A judge who views "ordinary meaning" to extend to less common (but attested) senses might come down the other way—contending that the 20% rate of "landscaping" reference to non-botanical use is still substantial, as is the 33% use of "landscaping" to refer to in-ground trampoline work (particularly where "installation" may not be considered to compete with "landscaping" since installation work can be done by landscapers).

LLM AIs provide none of this authentic nuance or granular detail. They just give bottom-line conclusions and AI gloss.

In Snell, the queries themselves didn't ask for the "datapoints" or "probabilistic[] maps" that Judge Newsom said he was looking for. They asked for bare conclusions about "the ordinary meaning of 'landscaping'" and whether "installing an in-ground trampoline" "is landscaping." The chatbots responded accordingly. They said that "landscaping" "can" be used to encompass "trees, shrubs, flowers, or grass as well as … paths, fences, water features, and other elements," and stated that installation of an in-ground trampoline "can be considered a part of landscaping" but it is "a matter of opinion" depending on "how you define the term."

These aren't datapoints. And the chatbots won't provide them if asked. In Part I.B.1 of our article we show what happens if you push back on the chatbot. It will openly concede that it "can't generate empirical evidence," explaining that this would have to be "based on new observations or experiments"—"something I can't do directly."

This is a fatal flaw.  The premises of textualism require more than a chatbot's bare conclusions about how "landscaping" "can" be used or on whether in-ground trampoline work "can" be considered to fall within it.

The chatbot's conclusions gloss over underlying questions of legal theory—on how common or prototypical a given application must be to count as "ordinary." And in the absence of underlying data, a judge who credits the "views" of the AI is not engaged in a transparent analysis of ordinary meaning, may not be protecting the reliance interests of the public, and may be (even subconsciously) giving voice to his own views on matters of public policy.

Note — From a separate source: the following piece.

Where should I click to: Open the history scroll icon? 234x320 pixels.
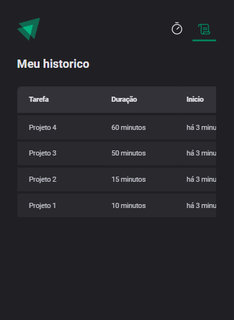click(204, 29)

This is just one of several grounds on which existing LLM AIs fall short where corpus tools deliver. Our draft article develops others. We will present a couple more of them in upcoming blog posts. And on Friday we will outline some potential advantages of AIs and make some proposals for a future in which we could leverage AI to augment corpus linguistic methods while minimizing the risks inherent in existing LLM AIs.